“Sterilization Day” is becoming one of the most popular days for a clinic near Caracas, Venezuela, as the growing threat of famine leads women in a nation where birth control has been unattainable for months to abandon their dreams of motherhood.
“Before, when you got pregnant, everyone was happy. Now when a woman says ‘I’m pregnant’, everyone scolds you,” Yessy Ascanio, 38, tells Reuters. “Having a child now means making him suffer,” another woman at the Miranda state clinic, Milagros Martinez, tells the news agency.
Government officials announced that the nation had run its supply of birth control out in July 2015. Venezuela has run out of most medicines — from common painkillers to cancer and HIV drugs — with doctors resorting to using veterinary medications to replace the human supplies where available. Most contraceptives are hard to come by and prohibitively expensive when available on the black market. The result of this lack of contraceptive supplies has been an astronomical increase in the number of teenage pregnancies nationwide.
Doctors can now only offer expensive contraceptive alternatives, like intra-uterine devices (IUDs), or sterilizations. Mothers are opting for the latter, as they are struggling enough to feed the children they have.
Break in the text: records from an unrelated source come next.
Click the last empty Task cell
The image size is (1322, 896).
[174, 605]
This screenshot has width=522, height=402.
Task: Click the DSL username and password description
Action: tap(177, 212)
The Miranda clinic, Reuters notes, offers 40 sterilizations during special “sterilization days”; they have a waiting list of over 500 women.
The report does not discuss vasectomies or alternative sterilization procedures for men.
Even before giving birth, being a pregnant woman in Venezuela can be harrowing. A Maracaibo hospital, for example, was forced to treat pregnant women in the street last week after its air conditioning system shut down and temperatures in the hospital complex became dangerously high. The air conditioners had been out of commission for a month in the tropical nation.
With the presence of the mosquito species aedes aegypti in Venezuela, pregnant women must also take care to avoid contracting the Zika virus, which is particularly dangerous to unborn children. Venezuela’s socialist government has been repeatedly accused, by both the Venezuelan opposition and the Colombian government, of suppressing the real number of Zika cases in the country. In February, the Venezuelan opposition estimated this number to be around 400,000.
Venezuelan women are increasingly less likely to breastfeed their infants, particularly notable due to the lack of formula and baby care products in Venezuela. Basic food items themselves — flour, milk, vegetable oil, for example — are extremely scarce, and Venezuelans are forced to stand in supermarket lines of up to eight hours to receive their rations.
In July, a group of 700 mothers in the western state of Táchira forced their way across the border to Colombia in order to buy basic food items for their children. They bought food supplies and peacefully returned to Venezuela without incident, prompting the government to allow two more border crossings on subsequent weekends.